Pandas like features (page 4) - D Programming Language Discussion Forum

Forums

New users
- Learn
Community
- General
- Announce
Improvements
- DIP Ideas
- DIP Devel.
Ecosystem
- GDC
- LDC
- Debuggers
- IDEs
- DWT
Development
- Internals
- Issues
- Beta
- DMD
- Phobos
- Druntime
- Study
Turkish
- Genel
- Duyuru

Index » General » Pandas like features (page 4)

October 30, 2020

Re: Pandas like features

Posted by jmh530
in reply to Russel Winder

jmh530

Posted in reply to Russel Winder

On Thursday, 29 October 2020 at 22:52:59 UTC, Russel Winder wrote:
> [snip]
>
> I only quickly skimmed the blog page, so this is a first reaction. I shall read the material more carefully tomorrow and send an update.
>
> 1. People have been trying to make Python execute faster for 30 years. In the end everyone ends up just using CPython with any and all optimisations it can get in.
>
> 2. Python is slow, and fundamentally single threaded. Attempts to make Python multi-threaded seem to fall by the wayside. The micro-benchmarks seem to indicate Pyston is just a slightly faster Python and thus nothing really to write home about – yes even a headline figure of 20% is nothing to write home about!
>
> [snip]

I think the point on multi-threaded Python came away as a big complaint there. Lots of mentions of the GIL or people being CPU-bound. Pandas was mentioned in this context as well.

October 30, 2020

Re: Pandas like features

Posted by Russel Winder
in reply to jmh530

Russel Winder

Posted in reply to jmh530

Attachments:

signature.asc (This is a digitally signed message part)

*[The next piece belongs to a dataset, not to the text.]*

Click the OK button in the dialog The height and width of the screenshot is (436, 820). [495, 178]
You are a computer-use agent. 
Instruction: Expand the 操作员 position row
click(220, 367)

On Fri, 2020-10-30 at 10:12 +0000, jmh530 via Digitalmars-d wrote:
> 
[…]
> I think the point on multi-threaded Python came away as a big complaint there. Lots of mentions of the GIL or people being CPU-bound. Pandas was mentioned in this context as well.

<< I haven't properly read the blog entry as yet. Sorry. >>

Guido saw (cf. he and I had a long "discussion" at EuroPython 2010, there were many witnesses) GIL as absolutely fine for CPython in perpetuity, that if Pypy came up with a GIL-free VM then that would be fine. His mindset was (and I suspect may still be) that Python code was/is not about being CPU bound code, it was/is about sequential and concurrent, not parallel for performance, code. As long as there is NumPy and other PVM extensions, or use of message passing between processes, that allow for GIL-free parallel, CPU bound processing, it is hard to say Guido was/is wrong. (And in 2010 it was even harder :-) )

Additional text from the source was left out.